LE FIL

Des anciens légionnaires dans les vignes

Lundi 26 septembre 2011 par Lucile Pinault

Des anciens légionnaires dans les vignes

Au pied de la montagne Sainte-Victoire, quarante hectares de vigne sont vendangés par une centaine d'anciens légionnaires, isolés, malades ou très âgés.
"Vigneron, ce n'est pas un métier de soldat, mais ça l'est devenu", explique à l'AFP le lieutenant-colonel Hervé Jouannic, directeur de l'Institution des invalides de la Légion étrangère (IILE) à Puyloubier.
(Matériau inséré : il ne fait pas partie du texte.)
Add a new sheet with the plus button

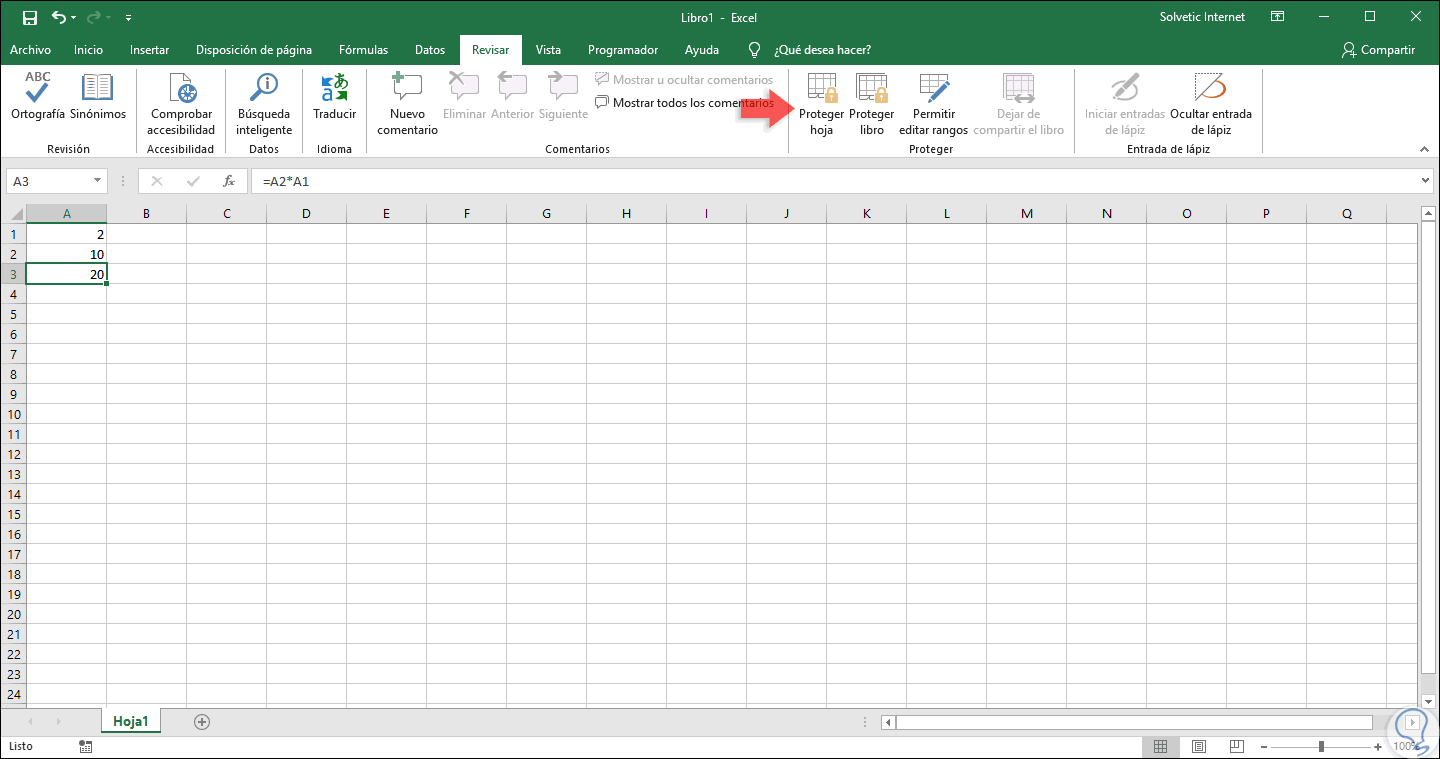pos(202,720)
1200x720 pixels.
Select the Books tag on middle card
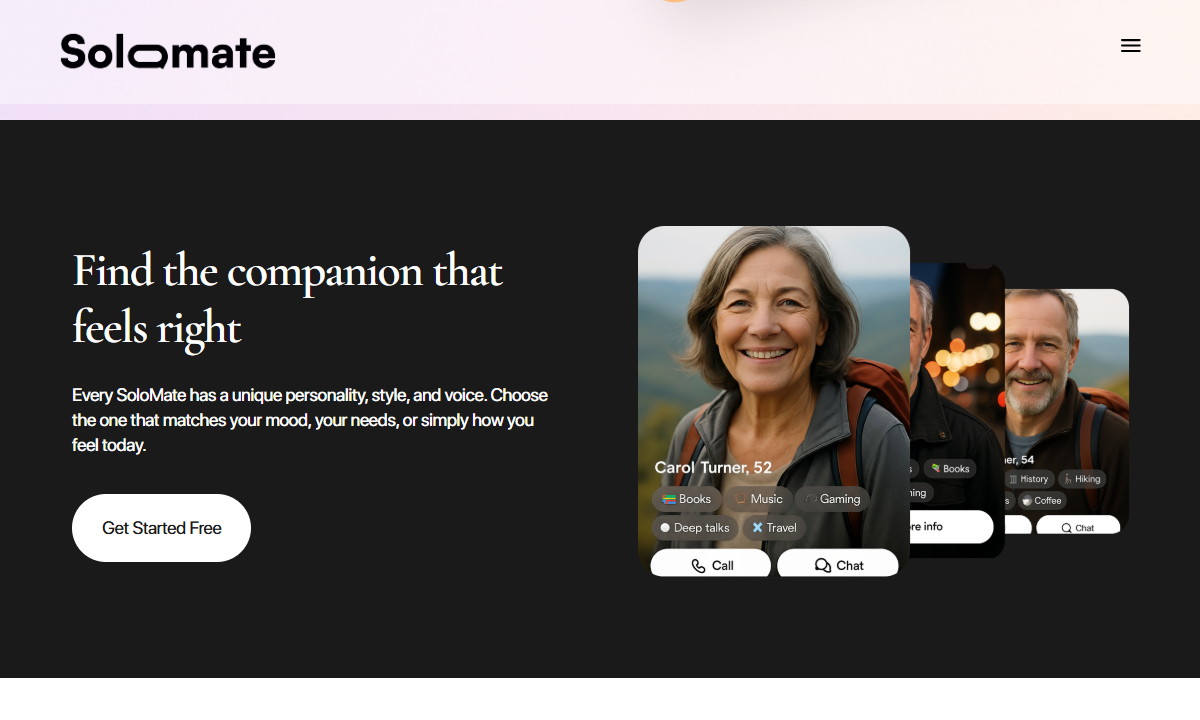950,468
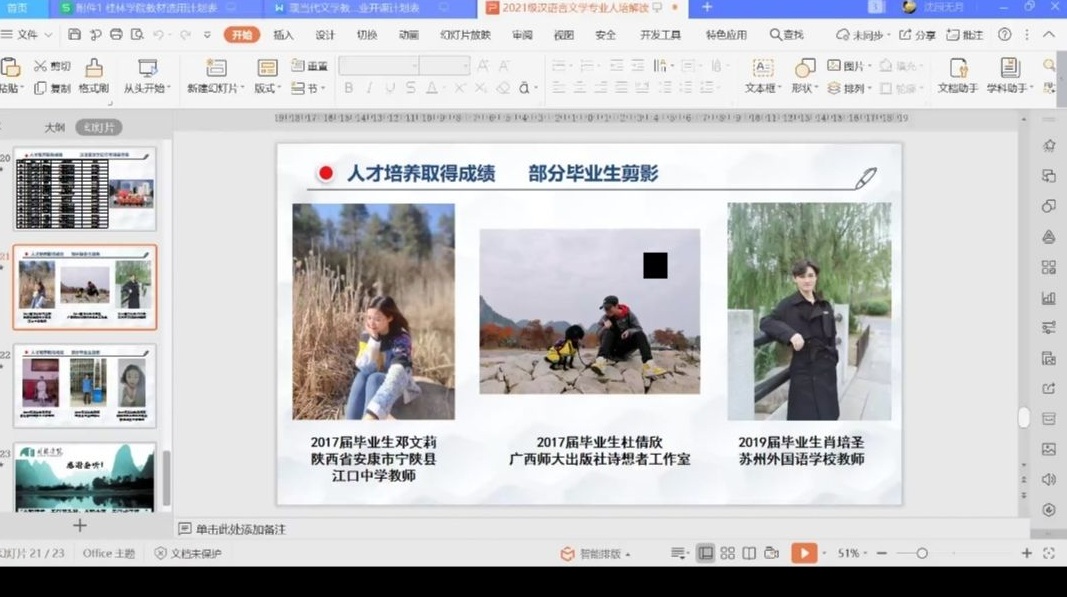1067x597 pixels.
Task: Switch to the 幻灯片放映 ribbon tab
Action: pos(465,35)
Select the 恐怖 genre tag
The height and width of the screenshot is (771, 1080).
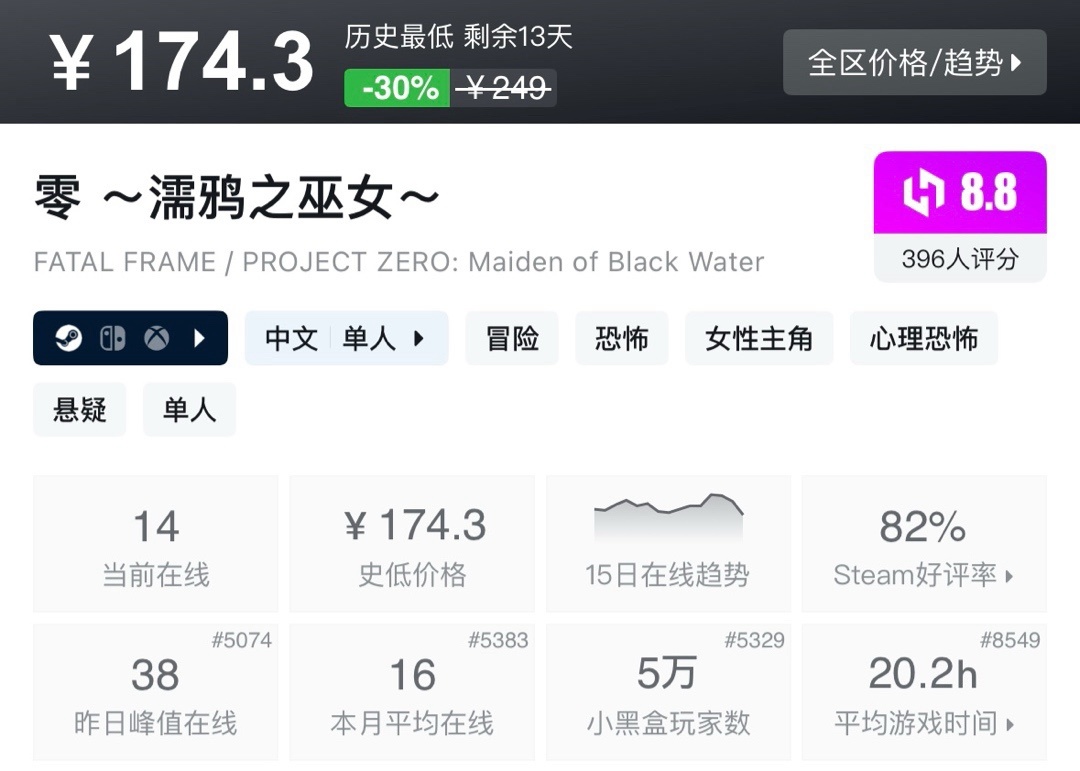(x=622, y=339)
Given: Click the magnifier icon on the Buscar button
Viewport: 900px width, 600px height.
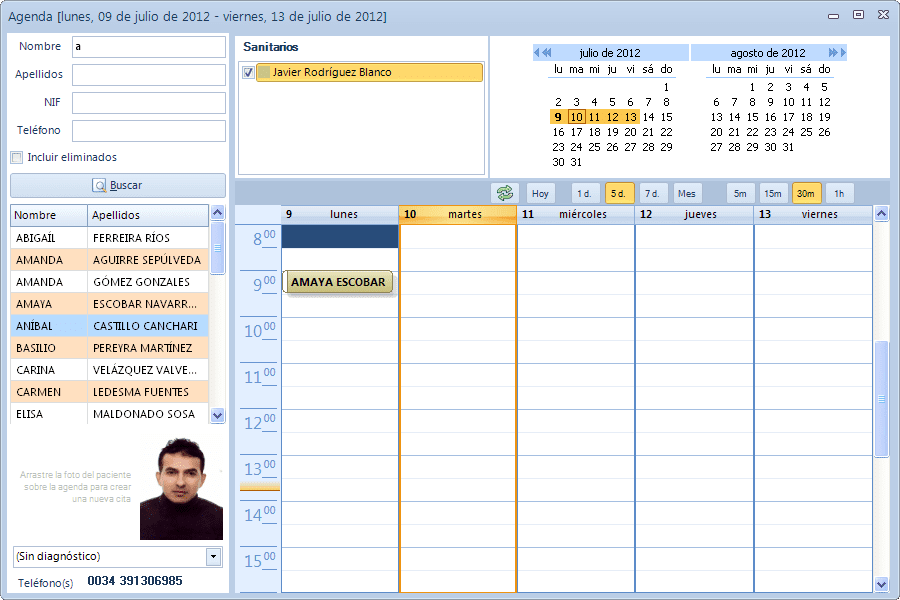Looking at the screenshot, I should click(100, 185).
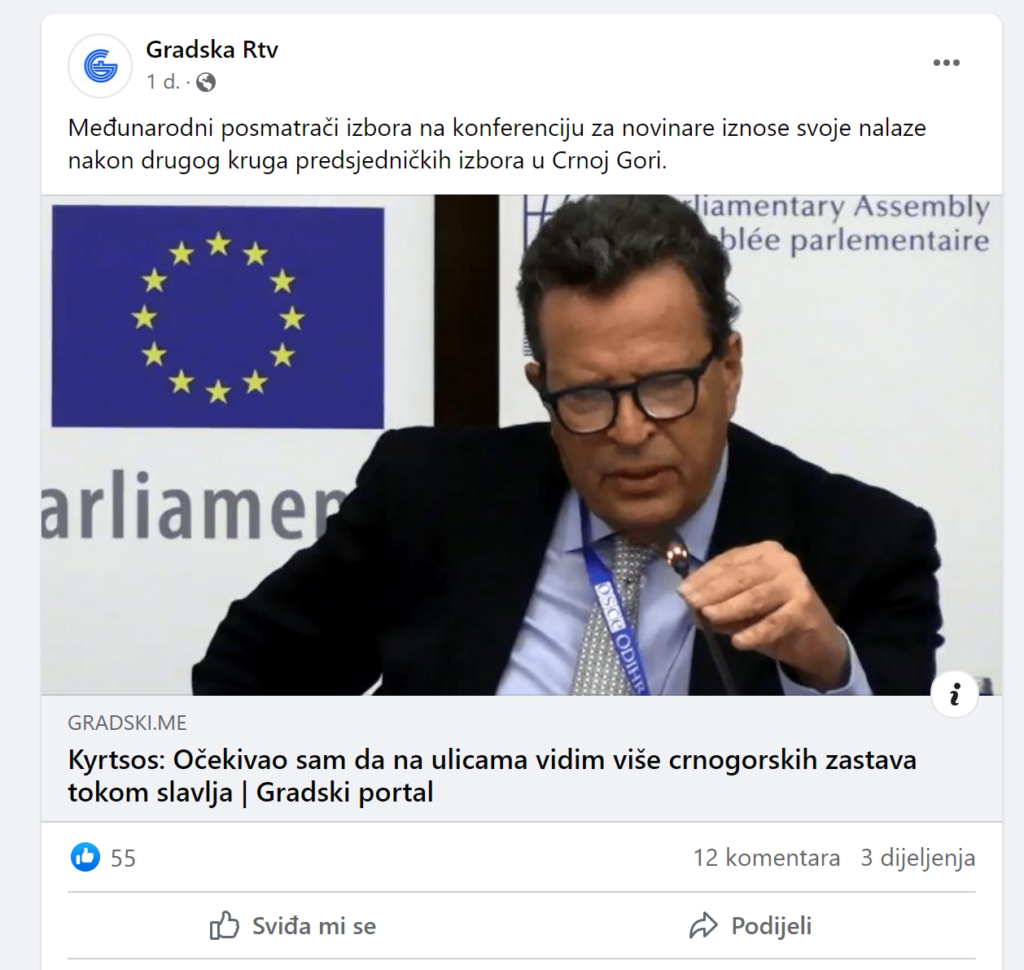Open the three-dot post options menu
Image resolution: width=1024 pixels, height=970 pixels.
946,63
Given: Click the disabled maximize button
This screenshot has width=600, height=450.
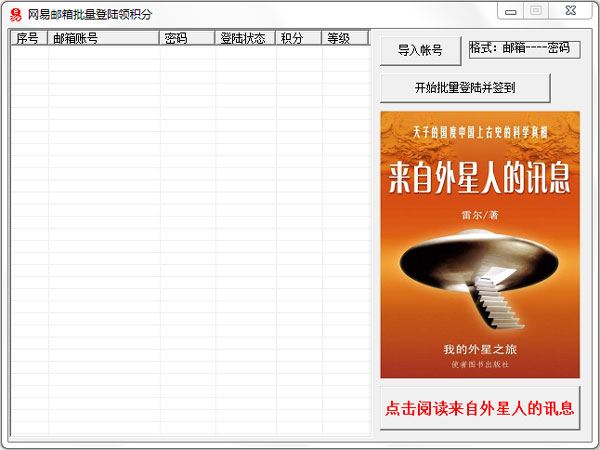Looking at the screenshot, I should 536,11.
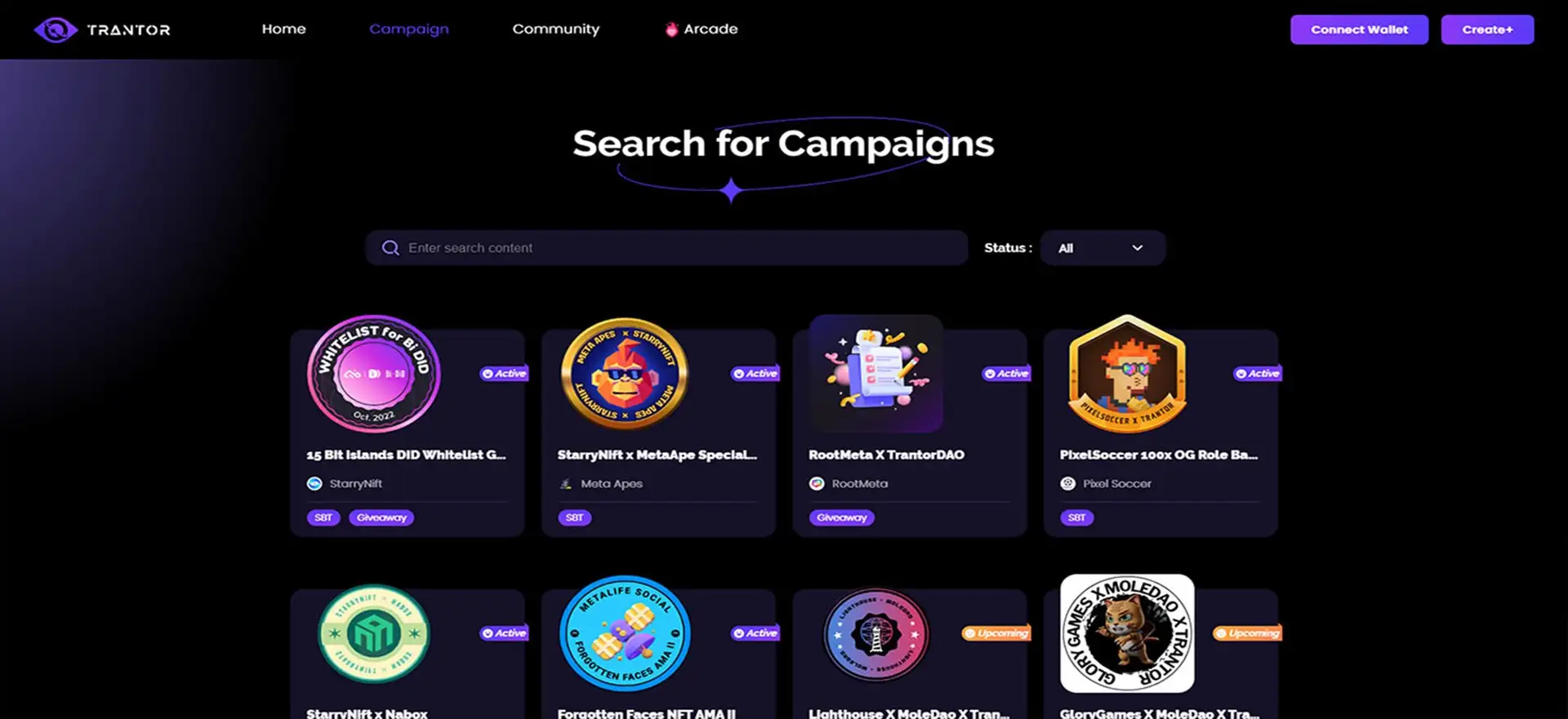Click the Meta Apes creator icon
1568x719 pixels.
[x=565, y=484]
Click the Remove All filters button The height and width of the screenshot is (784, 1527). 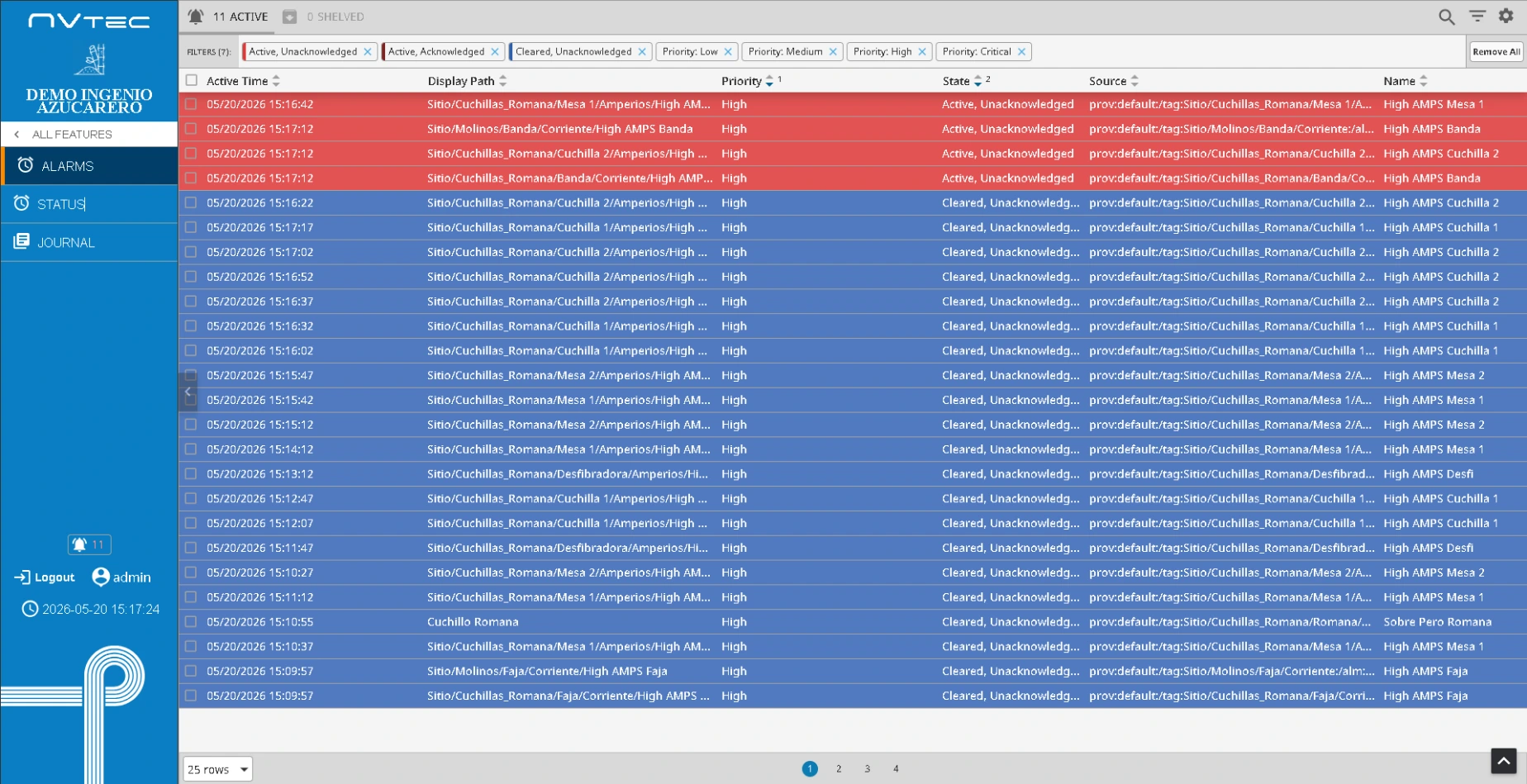[1496, 51]
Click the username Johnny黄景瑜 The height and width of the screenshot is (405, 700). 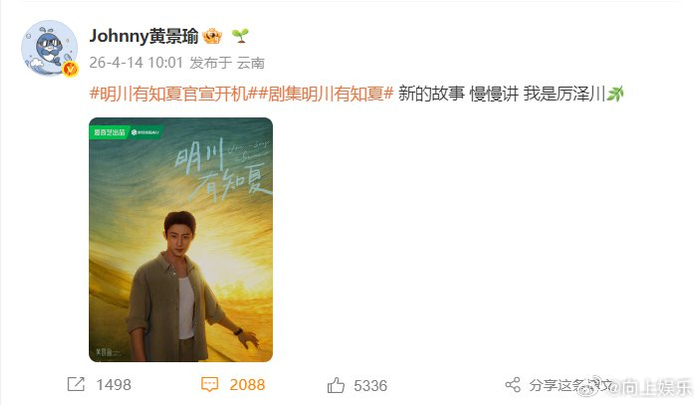[144, 36]
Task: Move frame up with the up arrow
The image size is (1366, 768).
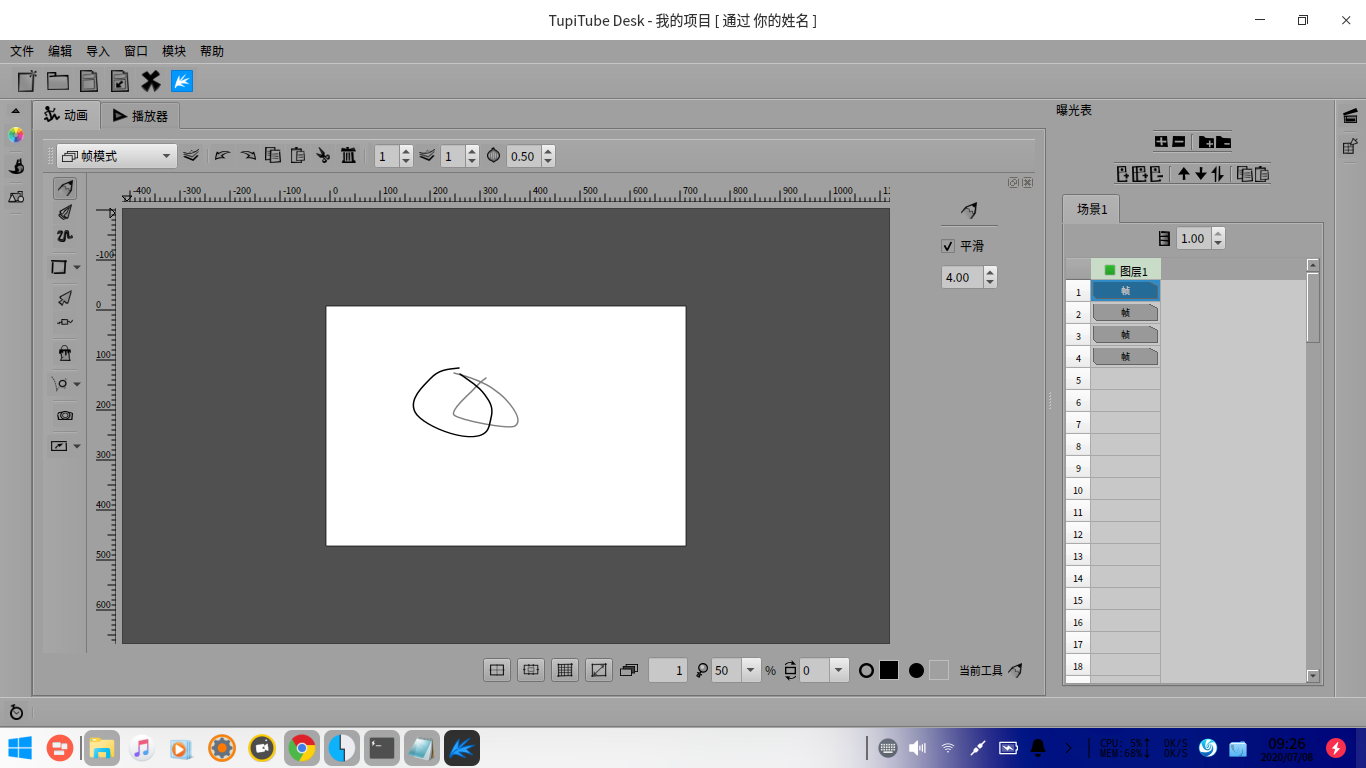Action: tap(1184, 174)
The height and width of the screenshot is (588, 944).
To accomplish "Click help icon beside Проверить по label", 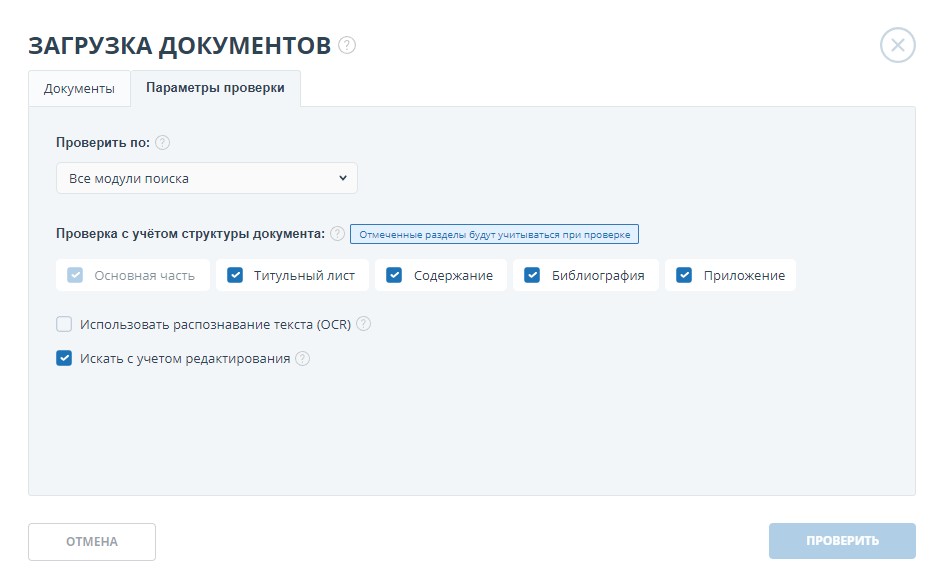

Car chaque euro compte pour préserver cette institution créée en 1954 au moment de la guerre d'Indochine, et qui accueille une centaine de pensionnaires.
N'importe quel légionnaire qui signe un contrat de cinq ans y a droit: "c'est un devoir moral que nous avons envers ces hommes, des étrangers qui ont servi la France avec 'honneur et fidélité' et que les aléas de la vie" (cancers, diabète, démence) conduisent à Puyloubier, explique le lieutenant-colonel.

230 000 bouteilles
60 % des légionnaires encore suffisamment valides travaillent aux cuisines, à la ferme d'élevage ou encore à l'atelier céramique du domaine, qui compte également 600 oliviers.
La vente des 230 000 bouteilles produites en moyenne chaque année au domaine permet d'alimenter "40% du budget" de l'IILE, dont le but est la "réinsertion par le travail".
Bénéficiant de l'appellation d'origine contrôlée (AOC) Côtes de Provence depuis 2008 et de l'expertise de quelques spécialistes venus bénévolement du Bordelais, le vin de la Légion, vendu à la boutique du domaine mais aussi sur internet, a gagné en qualité et permet désormais de "dégager des bénéfices substantiels", estime le lieutenant-colonel Jouannic.